The act extends to married individuals the existing SAGA payment standards that apply to single SAGA recipients.

It removes outdated references to families receiving SAGA benefits (see BACKGROUND) and eliminates related requirements that (1) the SAGA payment standard for families equal 73% of the former Aid to Families with Dependent Children (AFDC) program standard of need in effect on June 30, 1995 and (2) a family eligible for SAGA receive $50 less than the standard assistance the family would receive under the Temporary Family Assistance (TFA) program (which succeeded AFDC). It also conforms the law to current Department of Social Services (DSS) practice by establishing a $500 asset cap for married couples receiving SAGA benefits. By law, the asset cap for an individual is $250.

By law, families receiving TFA benefits continue to receive assistance (paid from SAGA funds) at the same level after an eligible dependent still living in the household is disqualified from TFA due to age. The provision applies to an eligible dependent who (1) is age 18 to 21, (2) lives with his or her family that is receiving TFA benefits, and (3) would be eligible for TFA benefits if he or she were under age 18. Prior law specified that such a person was eligible for benefits in the amount he or she would receive as an individual under TFA. The act instead limits the benefits to the amount for which he or she would receive as a dependent in a family, rather than an individual, receiving TFA funds. This change conforms the law to current DSS practice.

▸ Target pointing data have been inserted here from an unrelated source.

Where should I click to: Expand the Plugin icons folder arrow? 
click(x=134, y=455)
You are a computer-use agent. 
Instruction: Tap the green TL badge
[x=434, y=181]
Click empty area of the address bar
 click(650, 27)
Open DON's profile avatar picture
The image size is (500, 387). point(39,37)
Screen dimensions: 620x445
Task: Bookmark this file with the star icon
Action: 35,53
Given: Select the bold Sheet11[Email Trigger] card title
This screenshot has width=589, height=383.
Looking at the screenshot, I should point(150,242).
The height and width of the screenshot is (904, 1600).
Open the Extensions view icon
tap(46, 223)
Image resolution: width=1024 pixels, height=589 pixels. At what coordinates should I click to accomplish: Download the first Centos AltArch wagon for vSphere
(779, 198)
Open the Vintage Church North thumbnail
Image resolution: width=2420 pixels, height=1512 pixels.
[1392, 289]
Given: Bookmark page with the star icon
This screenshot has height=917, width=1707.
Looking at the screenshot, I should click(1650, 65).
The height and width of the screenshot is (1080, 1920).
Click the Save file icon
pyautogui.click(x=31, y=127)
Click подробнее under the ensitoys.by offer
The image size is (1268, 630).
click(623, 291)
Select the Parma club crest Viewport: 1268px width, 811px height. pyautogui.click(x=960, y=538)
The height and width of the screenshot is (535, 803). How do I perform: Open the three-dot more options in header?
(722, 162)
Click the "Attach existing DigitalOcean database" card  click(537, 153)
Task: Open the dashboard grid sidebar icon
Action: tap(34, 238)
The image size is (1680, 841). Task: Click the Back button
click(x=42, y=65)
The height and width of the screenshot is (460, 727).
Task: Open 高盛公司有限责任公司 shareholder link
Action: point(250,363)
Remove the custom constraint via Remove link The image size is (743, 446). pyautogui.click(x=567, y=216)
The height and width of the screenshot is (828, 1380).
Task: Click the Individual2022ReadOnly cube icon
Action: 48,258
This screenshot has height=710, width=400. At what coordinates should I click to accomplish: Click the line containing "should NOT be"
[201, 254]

The act also makes several minor, technical, and conforming changes.

EFFECTIVE DATE: July 1, 2014


In general, SAGA cash assistance is available to single or married, childless individuals who have very low incomes, do not qualify for any other cash assistance program, and are considered “transitional” or “unemployable. ” Prior law established payment standards for single unemployable or transitional individuals but did not set standards for married individuals. Under prior DSS policy, SAGA benefits for married individuals were calculated based on a percentage of the TFA payment standard, which varied depending on where the married individual lived. The act instead extends the same SAGA payment standards for single individuals to those who are married. By law, benefits are $200 per month for unemployable individuals and transitional recipients who must pay for their shelter. Transitional recipients who do not pay for shelter receive $50 per month.



SAGA previously provided benefits to families who were ineligible for assistance through TFA, the state's version of the federal Temporary and Needy Family (TANF) program. Under former federal TANF eligibility guidelines, families in which the custodian was not biologically related to the children were not eligible for benefits. SAGA provided assistance to those families until the federal eligibility guidelines were expanded to include them, at which time DSS transferred qualifying families from SAGA to TFA.